Representation of a nonspherical ice particle by a collection of independent spheres for scattering and absorption of radiation: 3. Hollow columns and plates

Abstract

The ability of an assembly of spheres to represent scattering and absorption by a nonspherical ice crystal of the same volume‐to‐area (V/A) ratio was previously evaluated for convex shapes (circular cylinders and hexagonal prisms). Here we extend the comparison to indented and hollow prisms, which are common in ice clouds. In the equivalent‐sphere representation, the crystal mass and surface area are both conserved. Internal surfaces as well as external surfaces contribute to the total surface area; in the model representation both become external surfaces of spheres. The optical depth τ of the model cloud is thus greater than that of the real cloud by the ratio A/4P, where A is the total area of the nonspherical particle and P is the orientation‐averaged projected area.
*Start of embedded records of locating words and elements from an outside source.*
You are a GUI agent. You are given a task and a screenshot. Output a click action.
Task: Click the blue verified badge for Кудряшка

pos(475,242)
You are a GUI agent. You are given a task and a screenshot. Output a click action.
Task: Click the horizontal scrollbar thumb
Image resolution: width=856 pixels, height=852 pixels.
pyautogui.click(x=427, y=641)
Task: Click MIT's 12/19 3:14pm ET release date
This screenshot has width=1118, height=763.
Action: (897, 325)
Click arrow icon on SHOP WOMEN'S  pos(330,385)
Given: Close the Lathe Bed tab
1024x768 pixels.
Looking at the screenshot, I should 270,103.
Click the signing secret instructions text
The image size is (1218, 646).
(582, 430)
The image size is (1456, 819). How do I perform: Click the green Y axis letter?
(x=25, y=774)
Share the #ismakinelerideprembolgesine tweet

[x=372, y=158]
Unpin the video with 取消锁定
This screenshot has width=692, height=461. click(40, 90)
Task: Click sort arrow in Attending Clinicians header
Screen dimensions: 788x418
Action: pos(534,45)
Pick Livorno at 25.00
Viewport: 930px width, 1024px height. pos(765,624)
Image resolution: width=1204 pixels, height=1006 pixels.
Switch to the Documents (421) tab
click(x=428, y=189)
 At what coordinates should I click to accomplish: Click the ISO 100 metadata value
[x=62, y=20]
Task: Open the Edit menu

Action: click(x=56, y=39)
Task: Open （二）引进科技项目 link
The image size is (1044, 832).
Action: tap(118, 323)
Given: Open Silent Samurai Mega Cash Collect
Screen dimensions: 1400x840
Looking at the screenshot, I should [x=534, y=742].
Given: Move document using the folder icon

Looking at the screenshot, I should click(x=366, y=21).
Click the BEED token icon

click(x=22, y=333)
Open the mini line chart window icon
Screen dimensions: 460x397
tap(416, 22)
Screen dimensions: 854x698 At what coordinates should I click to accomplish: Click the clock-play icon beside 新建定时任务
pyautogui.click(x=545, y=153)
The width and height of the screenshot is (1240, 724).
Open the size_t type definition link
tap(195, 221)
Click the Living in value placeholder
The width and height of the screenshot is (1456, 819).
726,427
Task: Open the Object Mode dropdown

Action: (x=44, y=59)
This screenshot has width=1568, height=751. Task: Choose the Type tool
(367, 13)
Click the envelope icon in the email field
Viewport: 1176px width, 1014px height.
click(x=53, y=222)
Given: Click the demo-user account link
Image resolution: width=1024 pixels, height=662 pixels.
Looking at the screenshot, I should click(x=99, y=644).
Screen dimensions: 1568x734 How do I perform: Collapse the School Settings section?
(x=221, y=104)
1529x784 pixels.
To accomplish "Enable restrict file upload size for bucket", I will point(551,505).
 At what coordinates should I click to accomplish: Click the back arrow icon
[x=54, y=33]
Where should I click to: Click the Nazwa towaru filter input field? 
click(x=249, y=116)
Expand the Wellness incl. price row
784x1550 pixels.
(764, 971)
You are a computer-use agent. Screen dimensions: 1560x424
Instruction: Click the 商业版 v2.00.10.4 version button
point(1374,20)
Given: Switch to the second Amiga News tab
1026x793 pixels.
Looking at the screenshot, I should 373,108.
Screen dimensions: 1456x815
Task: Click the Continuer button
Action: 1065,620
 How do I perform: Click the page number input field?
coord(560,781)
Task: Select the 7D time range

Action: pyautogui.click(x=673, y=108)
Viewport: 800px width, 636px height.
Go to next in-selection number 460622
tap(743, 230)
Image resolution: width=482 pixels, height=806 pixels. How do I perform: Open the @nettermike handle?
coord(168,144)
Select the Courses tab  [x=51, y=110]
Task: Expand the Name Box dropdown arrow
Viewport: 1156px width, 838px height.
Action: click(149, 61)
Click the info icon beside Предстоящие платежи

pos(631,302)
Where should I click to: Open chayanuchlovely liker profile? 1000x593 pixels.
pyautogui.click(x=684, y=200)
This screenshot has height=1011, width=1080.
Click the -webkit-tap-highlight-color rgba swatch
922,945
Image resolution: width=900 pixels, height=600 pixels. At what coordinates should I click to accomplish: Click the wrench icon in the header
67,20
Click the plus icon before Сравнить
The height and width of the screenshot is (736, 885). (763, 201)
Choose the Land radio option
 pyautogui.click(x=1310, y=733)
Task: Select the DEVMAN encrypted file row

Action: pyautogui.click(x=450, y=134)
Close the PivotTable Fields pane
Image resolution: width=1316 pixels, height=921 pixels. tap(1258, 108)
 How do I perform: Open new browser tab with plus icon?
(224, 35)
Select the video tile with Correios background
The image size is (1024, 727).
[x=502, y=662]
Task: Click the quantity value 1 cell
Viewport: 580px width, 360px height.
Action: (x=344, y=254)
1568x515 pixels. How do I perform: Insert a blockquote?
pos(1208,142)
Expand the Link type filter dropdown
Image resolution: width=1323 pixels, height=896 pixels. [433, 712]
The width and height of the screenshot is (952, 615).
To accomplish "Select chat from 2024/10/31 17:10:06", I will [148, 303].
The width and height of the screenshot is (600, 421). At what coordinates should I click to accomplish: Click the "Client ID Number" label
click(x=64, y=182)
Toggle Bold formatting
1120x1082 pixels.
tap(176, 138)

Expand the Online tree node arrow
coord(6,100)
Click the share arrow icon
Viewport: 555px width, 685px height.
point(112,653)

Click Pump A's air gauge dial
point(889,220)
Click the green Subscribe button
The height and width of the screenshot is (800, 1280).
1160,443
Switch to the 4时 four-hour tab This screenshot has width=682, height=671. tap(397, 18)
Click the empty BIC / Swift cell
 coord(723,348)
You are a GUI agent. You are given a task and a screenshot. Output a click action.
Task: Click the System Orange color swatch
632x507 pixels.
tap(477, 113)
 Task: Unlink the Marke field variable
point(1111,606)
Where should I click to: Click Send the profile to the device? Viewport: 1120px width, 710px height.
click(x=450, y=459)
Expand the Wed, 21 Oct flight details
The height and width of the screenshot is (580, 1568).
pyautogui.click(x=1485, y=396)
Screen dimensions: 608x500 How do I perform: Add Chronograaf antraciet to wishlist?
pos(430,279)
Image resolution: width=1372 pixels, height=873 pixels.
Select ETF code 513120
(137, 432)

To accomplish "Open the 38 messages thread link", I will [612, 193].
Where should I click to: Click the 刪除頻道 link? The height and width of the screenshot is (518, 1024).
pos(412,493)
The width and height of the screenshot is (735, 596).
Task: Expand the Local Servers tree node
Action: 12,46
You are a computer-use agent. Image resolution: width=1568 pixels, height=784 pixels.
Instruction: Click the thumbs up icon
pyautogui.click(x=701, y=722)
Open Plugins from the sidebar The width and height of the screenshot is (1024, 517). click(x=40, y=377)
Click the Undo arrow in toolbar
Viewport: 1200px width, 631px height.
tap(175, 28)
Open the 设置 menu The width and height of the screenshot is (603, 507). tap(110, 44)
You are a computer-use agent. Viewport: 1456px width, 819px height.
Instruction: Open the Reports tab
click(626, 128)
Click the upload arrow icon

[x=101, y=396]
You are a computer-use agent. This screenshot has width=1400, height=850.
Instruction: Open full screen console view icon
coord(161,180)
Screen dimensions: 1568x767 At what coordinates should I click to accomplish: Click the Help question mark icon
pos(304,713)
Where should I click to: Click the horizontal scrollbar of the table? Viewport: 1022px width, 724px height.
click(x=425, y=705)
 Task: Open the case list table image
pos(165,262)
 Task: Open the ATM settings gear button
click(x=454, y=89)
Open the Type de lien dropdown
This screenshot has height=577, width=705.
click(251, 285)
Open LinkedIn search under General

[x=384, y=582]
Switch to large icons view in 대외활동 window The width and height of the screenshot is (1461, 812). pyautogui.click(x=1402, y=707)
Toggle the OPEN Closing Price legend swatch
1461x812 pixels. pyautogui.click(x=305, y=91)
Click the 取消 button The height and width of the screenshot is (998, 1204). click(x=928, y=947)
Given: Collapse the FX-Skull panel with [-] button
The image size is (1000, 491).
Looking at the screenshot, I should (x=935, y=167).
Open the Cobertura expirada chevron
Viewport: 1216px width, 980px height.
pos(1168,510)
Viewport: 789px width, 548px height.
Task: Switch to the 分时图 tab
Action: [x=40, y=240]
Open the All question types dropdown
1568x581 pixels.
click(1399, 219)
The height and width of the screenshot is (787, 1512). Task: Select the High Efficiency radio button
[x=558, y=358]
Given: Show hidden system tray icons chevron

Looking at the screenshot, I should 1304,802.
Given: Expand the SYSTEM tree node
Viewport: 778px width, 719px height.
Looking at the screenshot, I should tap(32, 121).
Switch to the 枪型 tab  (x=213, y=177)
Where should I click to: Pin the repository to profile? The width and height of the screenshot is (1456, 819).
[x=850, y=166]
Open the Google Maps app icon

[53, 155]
This ratio, which we call “fluffiness,” is unity for convex shapes but may exceed 2 for clusters of hollow bullets. In effect, the scattering at interior surfaces of a hollow crystal becomes classified as multiple scattering in the model of ice spheres. Therefore, rather than directly comparing the asymmetry factor (g) and single‐scattering albedo (ωo) of the hollow crystal to those of the equal‐V/A sphere, it is more appropriate to compare the product τ(1 − g)ωo, because this quantity largely determines the bulk radiative properties of the cloud. Errors in albedo, absorptance, and transmittance of ice clouds, caused by the equal‐V/A representation, are presented for a range of aspect ratios, indentation depths, and ice‐water paths at visible and near‐infrared wavelengths.